### Study material
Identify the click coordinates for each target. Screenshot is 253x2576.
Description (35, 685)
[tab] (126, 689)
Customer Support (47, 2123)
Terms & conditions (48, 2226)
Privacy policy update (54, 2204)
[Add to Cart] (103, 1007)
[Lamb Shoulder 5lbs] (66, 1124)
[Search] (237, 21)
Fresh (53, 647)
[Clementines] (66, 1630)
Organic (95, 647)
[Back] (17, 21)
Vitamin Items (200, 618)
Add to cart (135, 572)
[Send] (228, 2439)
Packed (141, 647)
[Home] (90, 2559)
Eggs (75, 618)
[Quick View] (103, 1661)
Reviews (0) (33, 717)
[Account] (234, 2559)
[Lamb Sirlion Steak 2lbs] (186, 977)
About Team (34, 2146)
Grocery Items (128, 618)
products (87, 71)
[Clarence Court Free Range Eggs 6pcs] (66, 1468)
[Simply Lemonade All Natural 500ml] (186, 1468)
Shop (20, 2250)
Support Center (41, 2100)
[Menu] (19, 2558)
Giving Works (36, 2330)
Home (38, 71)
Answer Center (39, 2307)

---

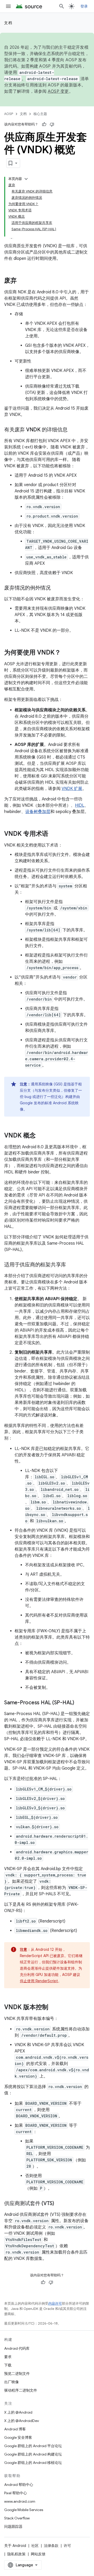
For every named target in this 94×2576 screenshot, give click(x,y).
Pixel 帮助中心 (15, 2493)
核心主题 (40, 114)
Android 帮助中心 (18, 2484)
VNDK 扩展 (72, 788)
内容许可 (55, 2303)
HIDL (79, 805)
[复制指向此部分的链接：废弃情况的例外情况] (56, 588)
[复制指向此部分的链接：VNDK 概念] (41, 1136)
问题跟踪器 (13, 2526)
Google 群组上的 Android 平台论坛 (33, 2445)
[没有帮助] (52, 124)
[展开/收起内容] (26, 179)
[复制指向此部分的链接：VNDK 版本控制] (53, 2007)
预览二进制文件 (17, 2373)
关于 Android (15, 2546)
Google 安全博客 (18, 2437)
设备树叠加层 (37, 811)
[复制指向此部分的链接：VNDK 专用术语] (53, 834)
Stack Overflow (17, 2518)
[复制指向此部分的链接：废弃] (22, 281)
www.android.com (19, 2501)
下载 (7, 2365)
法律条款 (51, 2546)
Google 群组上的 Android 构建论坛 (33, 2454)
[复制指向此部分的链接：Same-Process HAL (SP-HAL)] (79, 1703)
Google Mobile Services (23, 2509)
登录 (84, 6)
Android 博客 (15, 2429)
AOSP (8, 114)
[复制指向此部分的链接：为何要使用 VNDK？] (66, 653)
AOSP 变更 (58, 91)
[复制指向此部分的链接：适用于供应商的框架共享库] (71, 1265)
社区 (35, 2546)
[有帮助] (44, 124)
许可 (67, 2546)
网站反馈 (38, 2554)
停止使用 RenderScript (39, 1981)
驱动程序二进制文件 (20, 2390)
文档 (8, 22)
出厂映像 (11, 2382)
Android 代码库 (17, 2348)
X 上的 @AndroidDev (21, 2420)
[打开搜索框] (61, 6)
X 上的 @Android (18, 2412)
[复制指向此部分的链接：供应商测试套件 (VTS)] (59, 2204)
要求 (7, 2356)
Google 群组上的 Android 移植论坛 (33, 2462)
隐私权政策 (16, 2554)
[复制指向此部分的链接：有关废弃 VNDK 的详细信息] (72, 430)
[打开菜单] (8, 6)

* * *

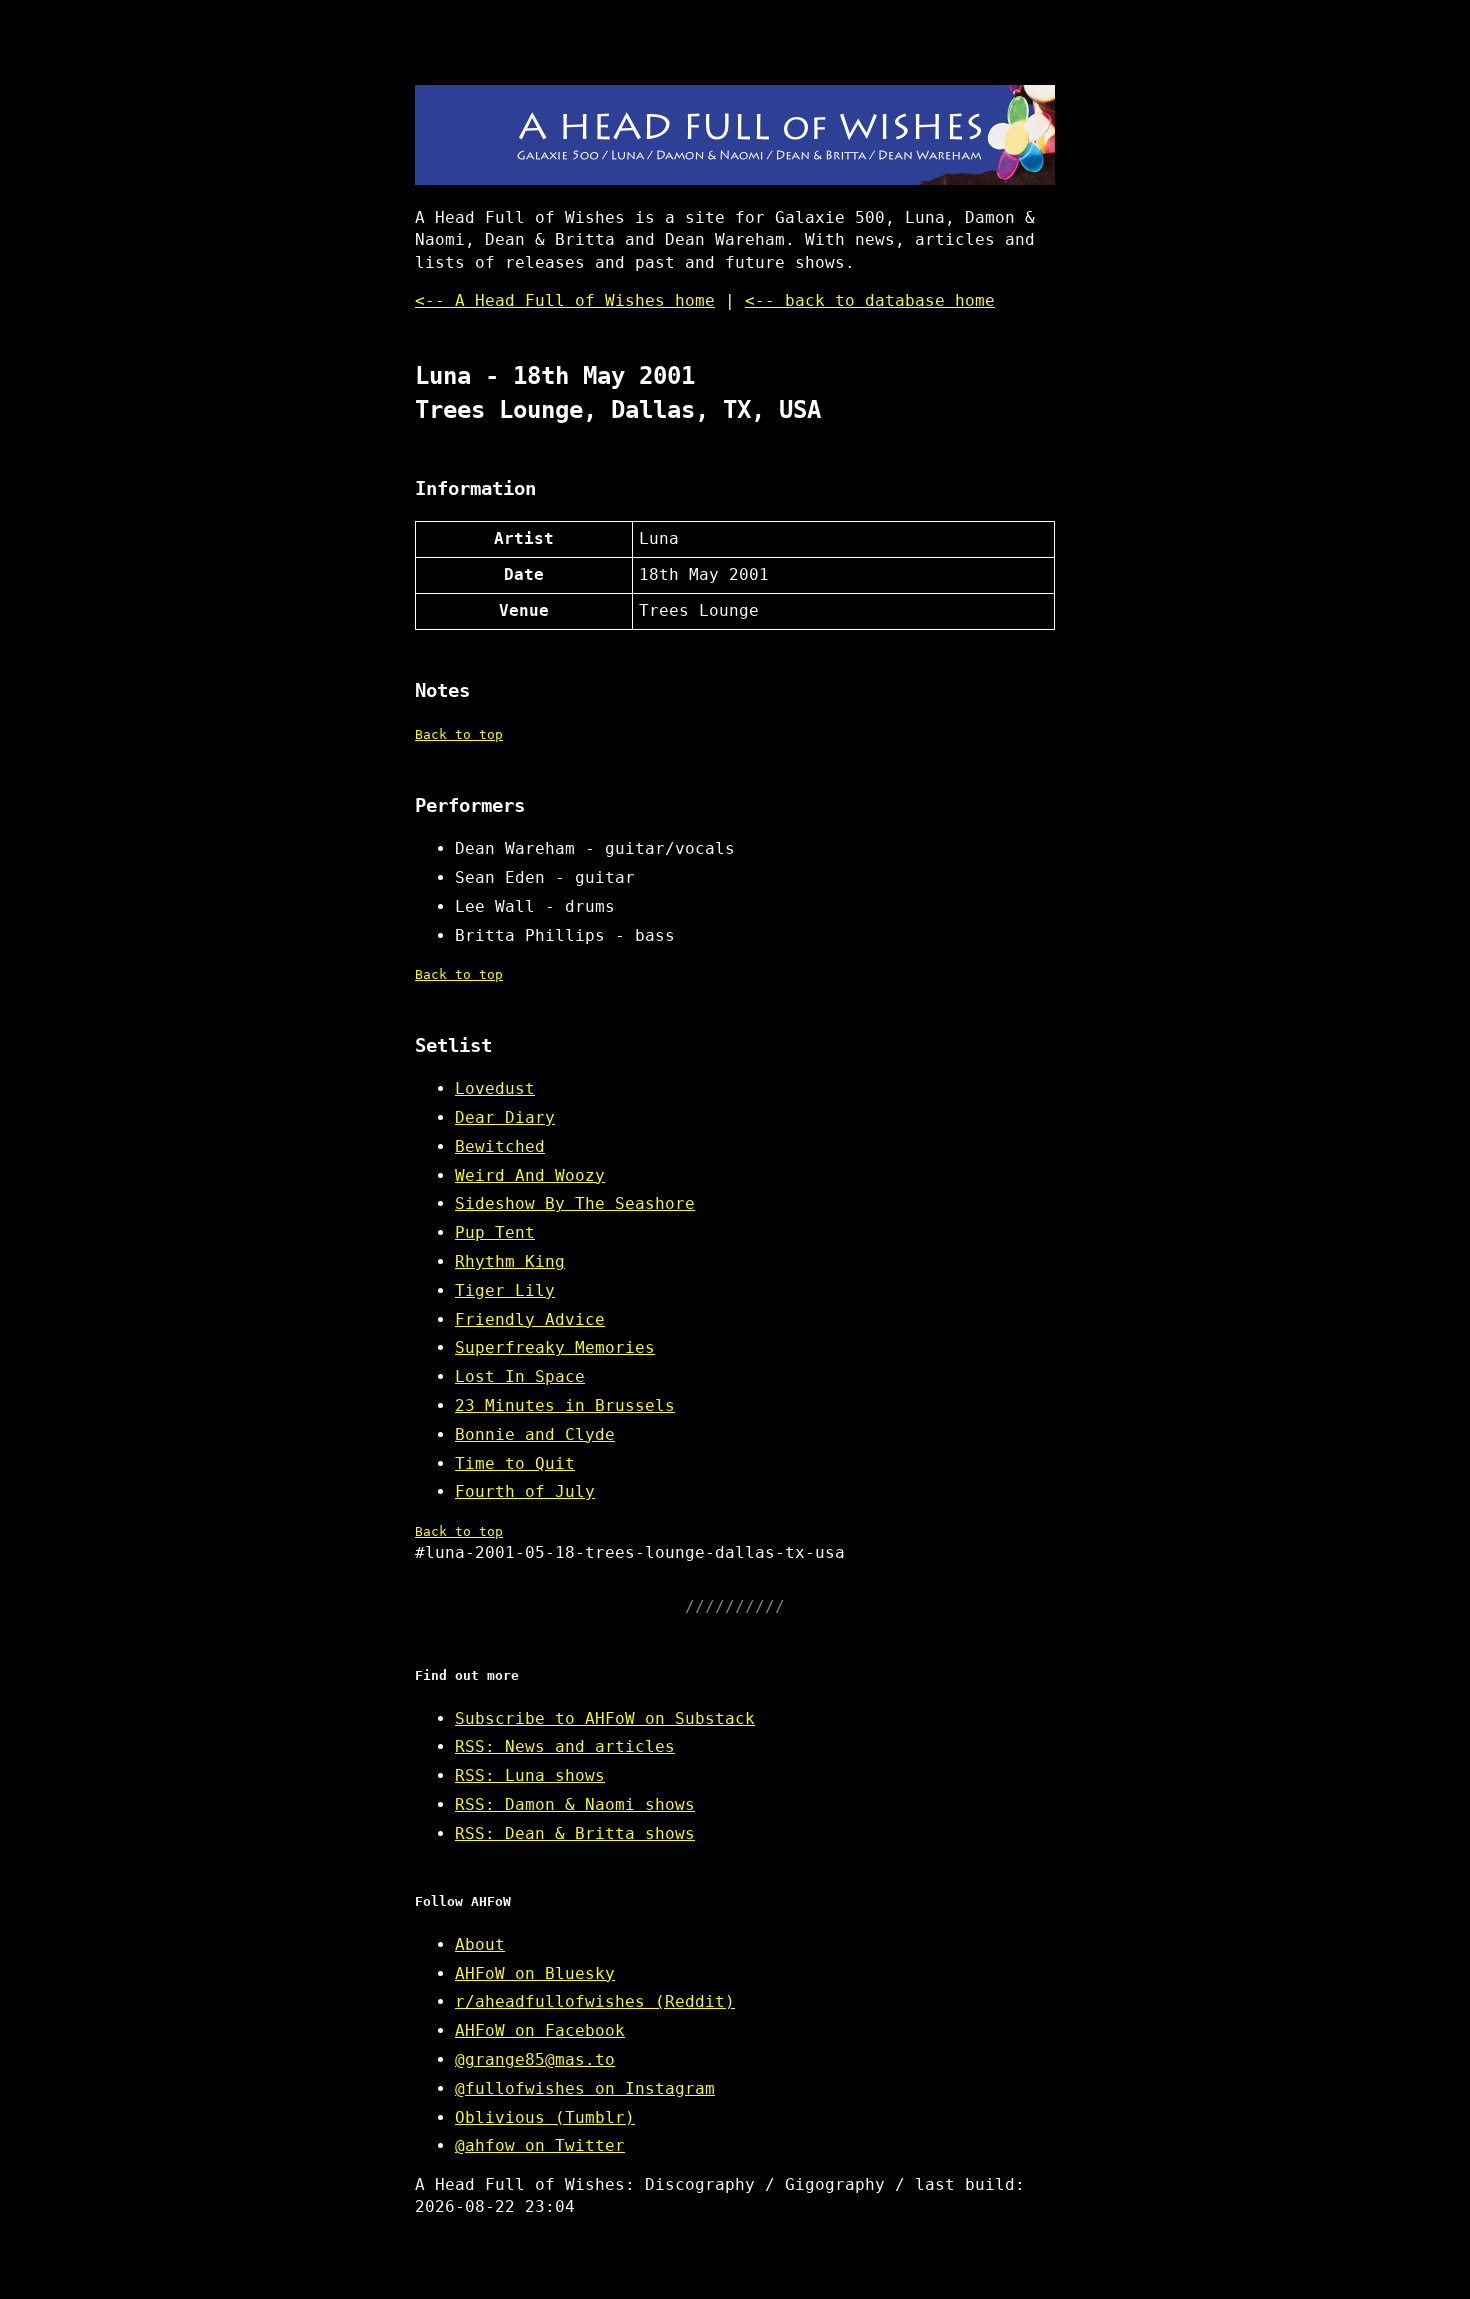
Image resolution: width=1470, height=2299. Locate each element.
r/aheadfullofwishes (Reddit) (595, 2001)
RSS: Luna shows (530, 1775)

### What the task asks
Give back, exactly as written, the stretch from the line with "Eggs (75, 618)" through the line with "Answer Center (39, 2307)", and no other lines from the records above.

### Result
Eggs (75, 618)
[Quick View] (103, 1661)
Reviews (0) (33, 717)
[Account] (234, 2559)
[Lamb Sirlion Steak 2lbs] (186, 977)
About Team (34, 2146)
Grocery Items (128, 618)
products (87, 71)
[Clarence Court Free Range Eggs 6pcs] (66, 1468)
[Simply Lemonade All Natural 500ml] (186, 1468)
Shop (20, 2250)
Support Center (41, 2100)
[Menu] (19, 2558)
Giving Works (36, 2330)
Home (38, 71)
Answer Center (39, 2307)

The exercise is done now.